◆ **TEXT BLOCK**:
The Standard of Review and the Burden of Proof
A will contest is a civil action, not a criminal prosecution. In a criminal prosecution, the standard of review is “beyond a reasonable doubt.” In a will contest, by contrast, the standard is “a preponderance of evidence.” Put in plain English, it means something like “more likely than not.” If you had to put a percentage on it, the temptation would be to tag it at 51% or 50.1%.
The “burden of proof” refers to the responsibility for proving the assertion at issue (“My mother’s will is invalid”, for example). In a Texas will contest, the burden of proof is on the person who asserts that a will is invalid. He must prove the invalidity of the will by a preponderance of the evidence, and the other party is responsible only for preventing him from doing this.
Contact Romano & Sumner If You Anticipate a Will Contest
Winning a will contest, whether on offense or in defense, requires careful planning. Moreover, once litigation begins, strict deadlines will apply and you could seriously damage your case if you miss a deadline or “throw something together” at the last minute. When litigation looms, time is of the essence and the glue of circumstance can harden quickly around your feet.

◆ **MATERIAL SHOWN**:
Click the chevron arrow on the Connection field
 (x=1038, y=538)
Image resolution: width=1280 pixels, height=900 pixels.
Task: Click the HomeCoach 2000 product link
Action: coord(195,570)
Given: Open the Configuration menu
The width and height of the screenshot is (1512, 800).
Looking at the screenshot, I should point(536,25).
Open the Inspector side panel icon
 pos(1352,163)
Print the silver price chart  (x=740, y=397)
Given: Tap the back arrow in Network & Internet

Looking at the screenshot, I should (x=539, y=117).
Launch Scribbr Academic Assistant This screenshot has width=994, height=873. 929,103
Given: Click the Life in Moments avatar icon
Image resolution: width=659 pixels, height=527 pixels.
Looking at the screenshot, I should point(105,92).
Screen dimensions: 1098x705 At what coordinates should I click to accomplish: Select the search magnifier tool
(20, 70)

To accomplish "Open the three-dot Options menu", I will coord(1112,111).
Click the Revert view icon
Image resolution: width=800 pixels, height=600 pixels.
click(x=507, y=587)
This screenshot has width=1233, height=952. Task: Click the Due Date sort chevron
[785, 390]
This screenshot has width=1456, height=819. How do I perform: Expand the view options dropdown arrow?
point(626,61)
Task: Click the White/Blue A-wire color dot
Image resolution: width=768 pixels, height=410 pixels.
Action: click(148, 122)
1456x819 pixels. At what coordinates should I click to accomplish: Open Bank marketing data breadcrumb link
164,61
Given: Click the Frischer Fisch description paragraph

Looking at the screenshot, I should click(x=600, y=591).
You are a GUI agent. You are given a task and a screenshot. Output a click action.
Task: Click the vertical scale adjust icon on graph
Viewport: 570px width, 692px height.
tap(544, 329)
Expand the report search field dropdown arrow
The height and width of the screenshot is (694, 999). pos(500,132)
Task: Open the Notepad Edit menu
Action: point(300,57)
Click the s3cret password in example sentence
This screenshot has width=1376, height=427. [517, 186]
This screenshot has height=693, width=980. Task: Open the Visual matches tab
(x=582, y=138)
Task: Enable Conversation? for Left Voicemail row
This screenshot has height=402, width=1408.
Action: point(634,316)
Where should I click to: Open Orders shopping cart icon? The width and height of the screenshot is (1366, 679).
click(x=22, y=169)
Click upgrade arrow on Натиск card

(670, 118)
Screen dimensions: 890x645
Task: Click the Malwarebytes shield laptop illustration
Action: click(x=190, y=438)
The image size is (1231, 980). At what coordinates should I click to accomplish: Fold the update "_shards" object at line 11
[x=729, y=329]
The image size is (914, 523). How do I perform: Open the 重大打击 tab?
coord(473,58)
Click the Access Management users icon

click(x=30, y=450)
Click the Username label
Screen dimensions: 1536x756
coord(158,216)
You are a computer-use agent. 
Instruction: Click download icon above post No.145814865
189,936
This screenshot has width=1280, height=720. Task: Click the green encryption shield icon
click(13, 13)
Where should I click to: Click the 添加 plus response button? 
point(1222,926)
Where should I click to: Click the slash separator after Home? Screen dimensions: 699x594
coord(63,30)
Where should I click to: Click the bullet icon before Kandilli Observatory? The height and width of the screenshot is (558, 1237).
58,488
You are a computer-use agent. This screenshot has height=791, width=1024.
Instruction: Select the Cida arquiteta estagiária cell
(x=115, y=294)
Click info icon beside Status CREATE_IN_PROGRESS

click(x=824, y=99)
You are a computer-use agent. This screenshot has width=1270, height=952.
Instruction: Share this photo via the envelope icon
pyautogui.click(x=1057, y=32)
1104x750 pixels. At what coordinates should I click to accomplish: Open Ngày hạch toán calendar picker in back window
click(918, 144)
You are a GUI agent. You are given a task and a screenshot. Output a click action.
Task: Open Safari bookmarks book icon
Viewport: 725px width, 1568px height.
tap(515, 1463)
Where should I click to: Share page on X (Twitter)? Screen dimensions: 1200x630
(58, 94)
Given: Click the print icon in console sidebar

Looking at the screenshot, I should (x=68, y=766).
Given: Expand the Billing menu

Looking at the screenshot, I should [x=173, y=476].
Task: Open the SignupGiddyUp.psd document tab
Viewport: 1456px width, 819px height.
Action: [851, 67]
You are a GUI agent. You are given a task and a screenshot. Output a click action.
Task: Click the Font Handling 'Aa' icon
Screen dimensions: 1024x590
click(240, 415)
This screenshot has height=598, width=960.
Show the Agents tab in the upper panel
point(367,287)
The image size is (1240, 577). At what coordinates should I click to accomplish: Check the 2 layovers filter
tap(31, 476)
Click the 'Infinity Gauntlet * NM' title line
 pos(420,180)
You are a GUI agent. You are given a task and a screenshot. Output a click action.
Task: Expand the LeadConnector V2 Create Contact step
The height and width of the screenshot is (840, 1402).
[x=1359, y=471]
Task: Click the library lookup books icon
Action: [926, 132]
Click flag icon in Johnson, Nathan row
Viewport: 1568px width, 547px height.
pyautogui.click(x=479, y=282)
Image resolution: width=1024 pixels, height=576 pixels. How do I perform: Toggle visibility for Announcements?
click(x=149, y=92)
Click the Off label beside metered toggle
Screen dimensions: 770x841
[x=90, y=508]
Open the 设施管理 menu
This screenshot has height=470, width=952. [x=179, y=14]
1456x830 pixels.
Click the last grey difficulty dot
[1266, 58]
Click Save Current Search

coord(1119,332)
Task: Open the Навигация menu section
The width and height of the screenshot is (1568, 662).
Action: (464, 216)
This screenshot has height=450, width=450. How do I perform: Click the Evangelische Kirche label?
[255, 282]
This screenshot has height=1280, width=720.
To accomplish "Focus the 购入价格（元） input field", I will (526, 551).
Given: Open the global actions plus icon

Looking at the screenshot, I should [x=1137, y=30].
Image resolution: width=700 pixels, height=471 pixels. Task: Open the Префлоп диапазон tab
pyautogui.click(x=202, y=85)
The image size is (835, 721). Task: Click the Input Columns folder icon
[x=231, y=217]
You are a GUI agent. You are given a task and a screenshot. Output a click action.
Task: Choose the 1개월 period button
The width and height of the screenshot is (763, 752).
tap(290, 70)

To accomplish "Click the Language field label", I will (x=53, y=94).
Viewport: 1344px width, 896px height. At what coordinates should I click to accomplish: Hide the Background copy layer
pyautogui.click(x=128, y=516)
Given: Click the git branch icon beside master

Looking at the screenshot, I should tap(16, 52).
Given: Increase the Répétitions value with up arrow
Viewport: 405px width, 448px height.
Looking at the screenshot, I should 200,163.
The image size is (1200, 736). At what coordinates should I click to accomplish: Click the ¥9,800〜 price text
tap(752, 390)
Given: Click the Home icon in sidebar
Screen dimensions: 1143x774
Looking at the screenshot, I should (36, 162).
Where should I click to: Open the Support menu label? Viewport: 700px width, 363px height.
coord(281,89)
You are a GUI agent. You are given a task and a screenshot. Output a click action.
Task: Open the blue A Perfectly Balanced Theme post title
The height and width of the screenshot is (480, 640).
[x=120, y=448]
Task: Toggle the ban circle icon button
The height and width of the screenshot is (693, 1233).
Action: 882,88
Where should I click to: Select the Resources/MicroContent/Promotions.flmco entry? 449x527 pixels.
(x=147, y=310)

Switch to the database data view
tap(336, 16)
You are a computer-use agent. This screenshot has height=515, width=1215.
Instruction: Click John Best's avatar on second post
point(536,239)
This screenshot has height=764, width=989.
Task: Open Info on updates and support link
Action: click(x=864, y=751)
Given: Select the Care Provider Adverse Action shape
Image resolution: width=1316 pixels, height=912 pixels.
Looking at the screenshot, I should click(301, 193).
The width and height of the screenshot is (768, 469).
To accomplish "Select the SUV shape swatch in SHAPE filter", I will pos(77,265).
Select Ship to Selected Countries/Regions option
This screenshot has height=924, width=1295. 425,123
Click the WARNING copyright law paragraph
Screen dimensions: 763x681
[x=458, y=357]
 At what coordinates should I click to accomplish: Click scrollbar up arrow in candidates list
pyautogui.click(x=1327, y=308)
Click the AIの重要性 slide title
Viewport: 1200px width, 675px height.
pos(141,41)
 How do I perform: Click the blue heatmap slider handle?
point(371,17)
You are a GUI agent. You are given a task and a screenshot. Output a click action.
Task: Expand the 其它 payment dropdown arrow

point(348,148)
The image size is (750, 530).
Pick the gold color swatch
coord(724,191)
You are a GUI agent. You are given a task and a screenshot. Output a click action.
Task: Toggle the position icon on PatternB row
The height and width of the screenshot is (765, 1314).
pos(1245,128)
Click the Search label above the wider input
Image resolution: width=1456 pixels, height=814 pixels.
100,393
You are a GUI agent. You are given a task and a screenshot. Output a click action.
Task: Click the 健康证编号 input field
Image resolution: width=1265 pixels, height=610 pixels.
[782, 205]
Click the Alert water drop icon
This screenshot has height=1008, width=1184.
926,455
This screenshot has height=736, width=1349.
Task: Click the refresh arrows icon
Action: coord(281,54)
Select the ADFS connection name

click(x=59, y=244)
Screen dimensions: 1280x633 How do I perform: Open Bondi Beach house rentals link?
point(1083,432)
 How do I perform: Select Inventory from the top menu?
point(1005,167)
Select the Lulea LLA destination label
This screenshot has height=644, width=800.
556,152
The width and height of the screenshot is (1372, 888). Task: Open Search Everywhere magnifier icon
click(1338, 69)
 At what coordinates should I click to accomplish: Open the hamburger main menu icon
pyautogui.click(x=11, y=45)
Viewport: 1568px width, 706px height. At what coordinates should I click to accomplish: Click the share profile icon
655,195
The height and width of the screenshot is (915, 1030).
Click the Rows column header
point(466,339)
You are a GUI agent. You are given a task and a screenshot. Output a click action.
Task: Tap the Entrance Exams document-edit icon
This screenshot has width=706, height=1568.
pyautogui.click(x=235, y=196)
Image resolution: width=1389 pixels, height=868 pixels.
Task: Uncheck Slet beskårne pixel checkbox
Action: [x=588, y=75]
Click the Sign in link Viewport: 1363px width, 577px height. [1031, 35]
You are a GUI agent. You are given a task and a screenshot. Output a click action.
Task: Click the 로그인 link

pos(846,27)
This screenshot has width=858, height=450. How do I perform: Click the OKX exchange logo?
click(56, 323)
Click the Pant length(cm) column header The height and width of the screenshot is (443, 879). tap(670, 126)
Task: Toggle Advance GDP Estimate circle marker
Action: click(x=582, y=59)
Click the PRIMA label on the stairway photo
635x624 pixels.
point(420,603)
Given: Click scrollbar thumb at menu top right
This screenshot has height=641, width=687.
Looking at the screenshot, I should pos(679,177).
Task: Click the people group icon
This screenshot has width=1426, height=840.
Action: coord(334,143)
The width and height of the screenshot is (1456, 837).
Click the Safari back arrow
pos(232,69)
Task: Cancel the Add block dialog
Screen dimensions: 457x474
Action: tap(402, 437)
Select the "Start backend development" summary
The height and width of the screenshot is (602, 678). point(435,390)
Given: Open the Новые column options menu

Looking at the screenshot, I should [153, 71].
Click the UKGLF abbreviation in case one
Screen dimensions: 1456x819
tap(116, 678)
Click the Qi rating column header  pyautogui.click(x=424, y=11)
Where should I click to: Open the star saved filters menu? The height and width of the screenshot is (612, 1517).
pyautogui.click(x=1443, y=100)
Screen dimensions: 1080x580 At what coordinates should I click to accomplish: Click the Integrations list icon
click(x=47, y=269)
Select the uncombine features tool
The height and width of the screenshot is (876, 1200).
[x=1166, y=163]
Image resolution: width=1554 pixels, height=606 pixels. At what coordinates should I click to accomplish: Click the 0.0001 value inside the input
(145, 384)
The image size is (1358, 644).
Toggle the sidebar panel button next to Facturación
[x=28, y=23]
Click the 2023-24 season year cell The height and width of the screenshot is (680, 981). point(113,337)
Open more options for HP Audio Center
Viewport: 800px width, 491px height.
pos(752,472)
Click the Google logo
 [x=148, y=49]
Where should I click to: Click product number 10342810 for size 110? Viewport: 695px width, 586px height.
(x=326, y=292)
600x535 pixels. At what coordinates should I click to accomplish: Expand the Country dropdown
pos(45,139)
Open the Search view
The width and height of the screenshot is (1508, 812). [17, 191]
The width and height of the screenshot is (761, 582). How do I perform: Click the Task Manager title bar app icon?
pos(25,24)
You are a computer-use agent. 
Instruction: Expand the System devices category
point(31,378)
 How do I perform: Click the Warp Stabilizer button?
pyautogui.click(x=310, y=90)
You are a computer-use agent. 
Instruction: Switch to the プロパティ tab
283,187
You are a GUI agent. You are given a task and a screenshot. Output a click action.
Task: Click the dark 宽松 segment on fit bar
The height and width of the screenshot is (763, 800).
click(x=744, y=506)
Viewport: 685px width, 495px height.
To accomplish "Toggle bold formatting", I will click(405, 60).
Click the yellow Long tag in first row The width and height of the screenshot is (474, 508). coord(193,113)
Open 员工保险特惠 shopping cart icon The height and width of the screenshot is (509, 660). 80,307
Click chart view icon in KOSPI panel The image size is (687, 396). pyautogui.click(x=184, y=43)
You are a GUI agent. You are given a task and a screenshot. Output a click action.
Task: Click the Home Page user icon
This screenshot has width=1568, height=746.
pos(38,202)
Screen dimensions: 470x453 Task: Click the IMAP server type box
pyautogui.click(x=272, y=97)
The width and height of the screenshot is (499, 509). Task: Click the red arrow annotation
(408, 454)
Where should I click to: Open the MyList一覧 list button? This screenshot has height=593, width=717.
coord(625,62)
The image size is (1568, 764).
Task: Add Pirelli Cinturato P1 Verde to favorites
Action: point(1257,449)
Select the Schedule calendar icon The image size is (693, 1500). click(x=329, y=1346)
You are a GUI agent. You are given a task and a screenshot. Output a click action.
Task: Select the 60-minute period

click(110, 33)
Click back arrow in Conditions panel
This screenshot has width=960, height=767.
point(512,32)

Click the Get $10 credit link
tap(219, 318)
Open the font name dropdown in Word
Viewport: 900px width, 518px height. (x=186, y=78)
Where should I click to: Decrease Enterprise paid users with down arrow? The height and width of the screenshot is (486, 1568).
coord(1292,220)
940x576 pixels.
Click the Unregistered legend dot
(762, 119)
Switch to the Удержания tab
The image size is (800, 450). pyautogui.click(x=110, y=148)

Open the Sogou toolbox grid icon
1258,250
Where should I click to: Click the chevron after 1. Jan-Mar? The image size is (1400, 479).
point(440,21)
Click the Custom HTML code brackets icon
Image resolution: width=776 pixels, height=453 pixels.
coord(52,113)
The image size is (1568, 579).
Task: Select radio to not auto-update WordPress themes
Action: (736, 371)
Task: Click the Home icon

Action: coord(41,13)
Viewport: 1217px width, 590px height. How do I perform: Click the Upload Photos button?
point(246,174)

◆ **TASK TO CARRY OUT**:
From the passage on will contests, copy word for word the part starting with "The Standard of Review and" and going on through "from doing this.".

◆ **FINAL ANSWER**:
The Standard of Review and the Burden of Proof
A will contest is a civil action, not a criminal prosecution. In a criminal prosecution, the standard of review is “beyond a reasonable doubt.” In a will contest, by contrast, the standard is “a preponderance of evidence.” Put in plain English, it means something like “more likely than not.” If you had to put a percentage on it, the temptation would be to tag it at 51% or 50.1%.
The “burden of proof” refers to the responsibility for proving the assertion at issue (“My mother’s will is invalid”, for example). In a Texas will contest, the burden of proof is on the person who asserts that a will is invalid. He must prove the invalidity of the will by a preponderance of the evidence, and the other party is responsible only for preventing him from doing this.